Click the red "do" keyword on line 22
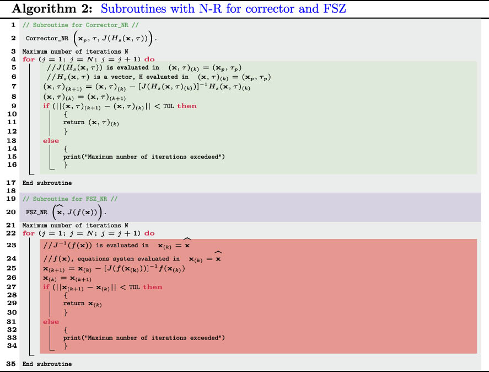The width and height of the screenshot is (489, 372). (x=149, y=233)

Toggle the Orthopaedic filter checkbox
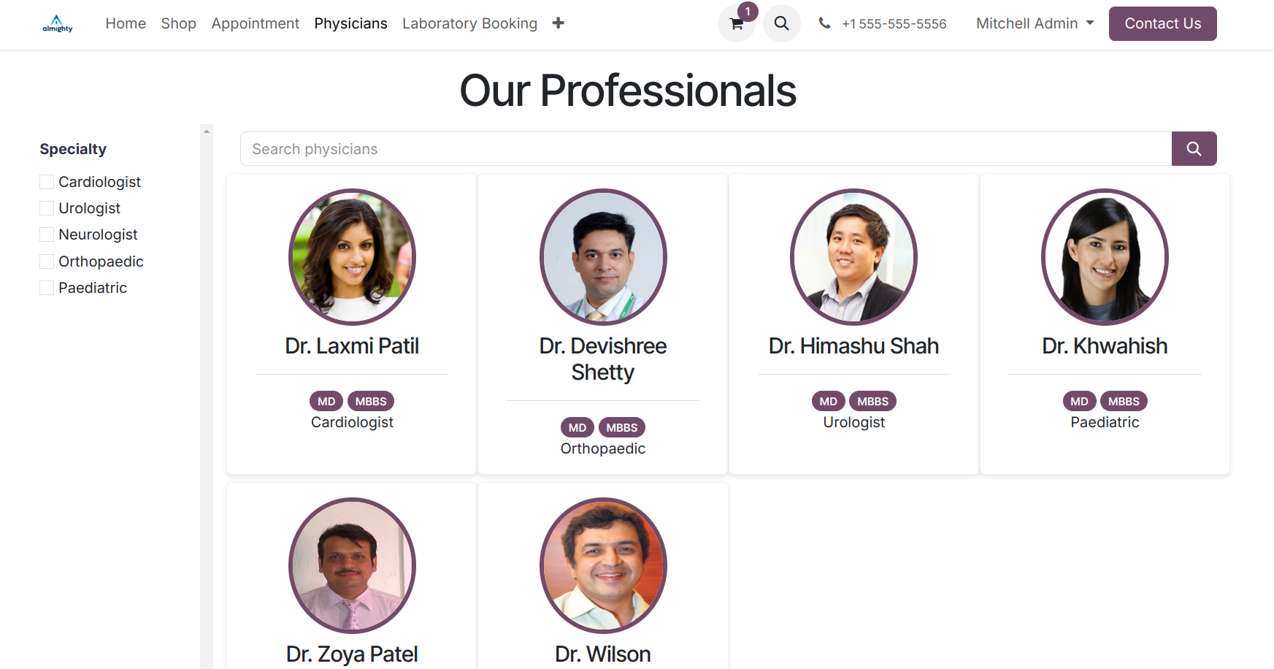click(47, 261)
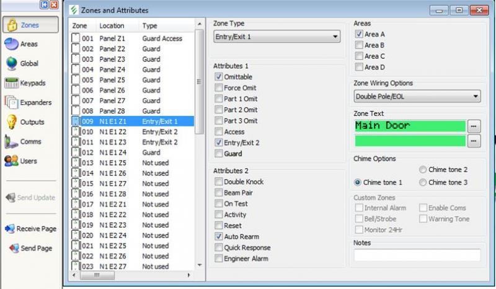Click the Outputs lightbulb icon
The width and height of the screenshot is (496, 289).
[11, 122]
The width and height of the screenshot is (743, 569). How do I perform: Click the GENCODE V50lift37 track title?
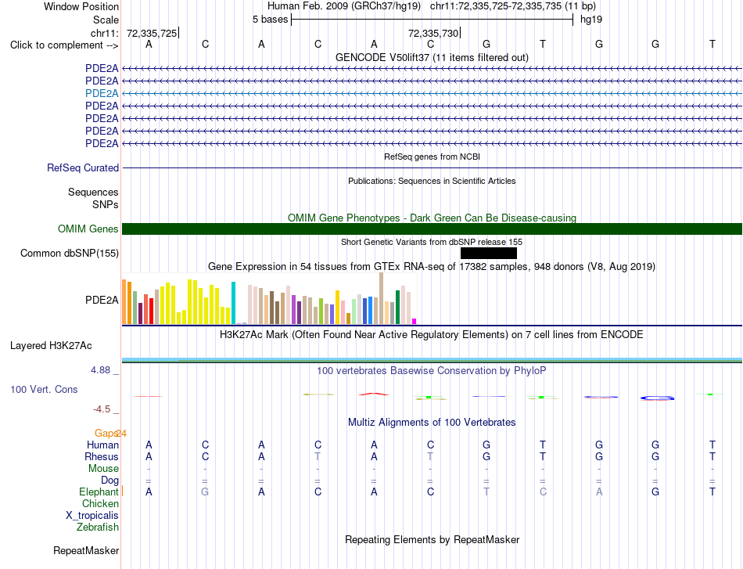(432, 57)
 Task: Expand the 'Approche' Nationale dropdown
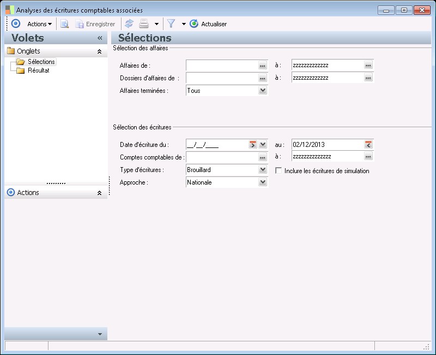pos(263,182)
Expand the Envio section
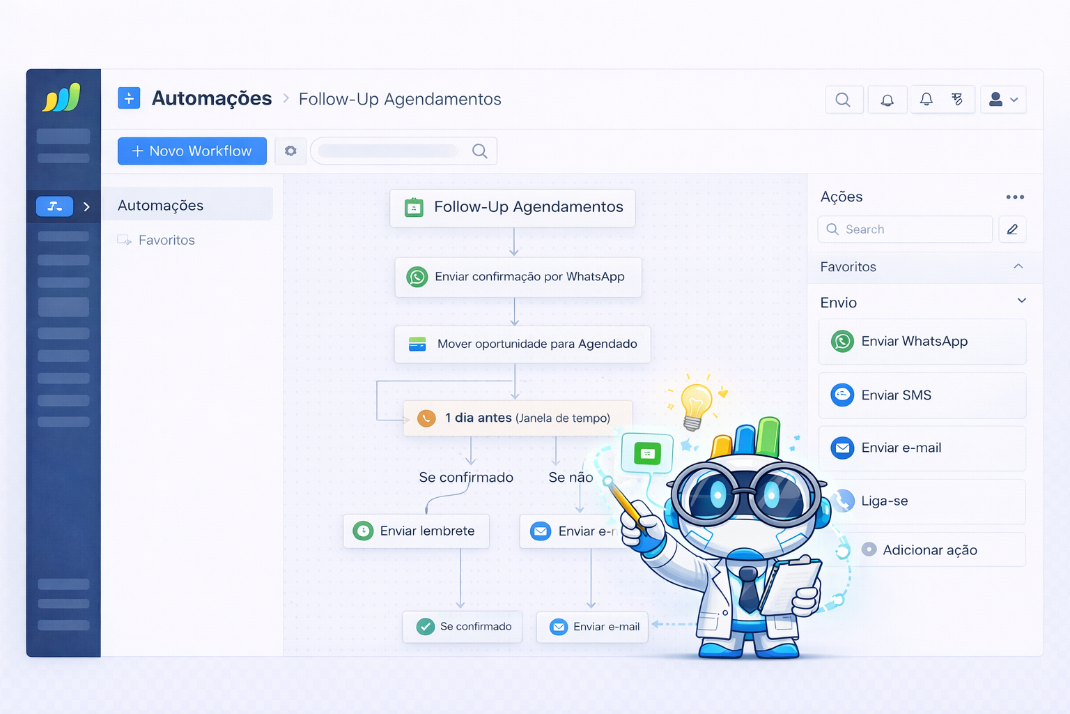1070x714 pixels. (1021, 301)
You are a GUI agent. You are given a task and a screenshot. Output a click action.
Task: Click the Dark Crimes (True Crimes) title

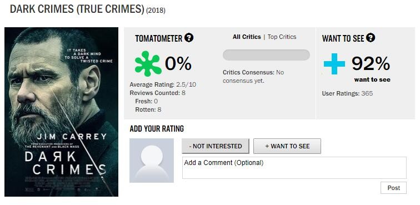coord(77,9)
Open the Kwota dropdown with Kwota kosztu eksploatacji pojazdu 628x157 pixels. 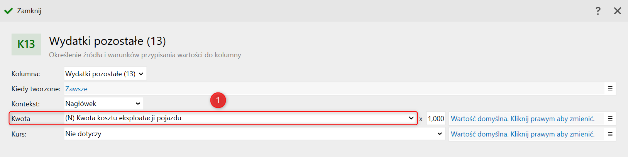[240, 118]
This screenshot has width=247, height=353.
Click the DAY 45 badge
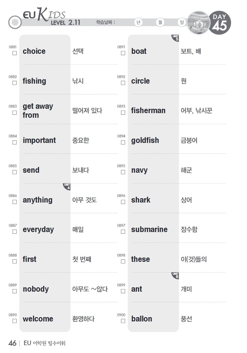[x=219, y=23]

══════════════════════════════

What is required: The reply should consist only of the lines from the top of the material above through the line with "You are a GUI", printed exactly, pictures omitted.

Solution for this exercise:
Click the red "do" keyword on line 22
The width and height of the screenshot is (489, 372). (x=149, y=233)

Toggle the Orthopaedic filter checkbox
click(47, 261)
Click the Outputs lightbulb icon
The width and height of the screenshot is (496, 289).
[11, 122]
The width and height of the screenshot is (743, 569). How do I perform: Click the GENCODE V50lift37 track title?
(432, 57)
 Task: Expand the 'Approche' Nationale dropdown
pos(263,182)
Expand the Envio section
1070x714 pixels. (1021, 301)
You are a GUI agent. You are given a task and a screenshot. Output a click action.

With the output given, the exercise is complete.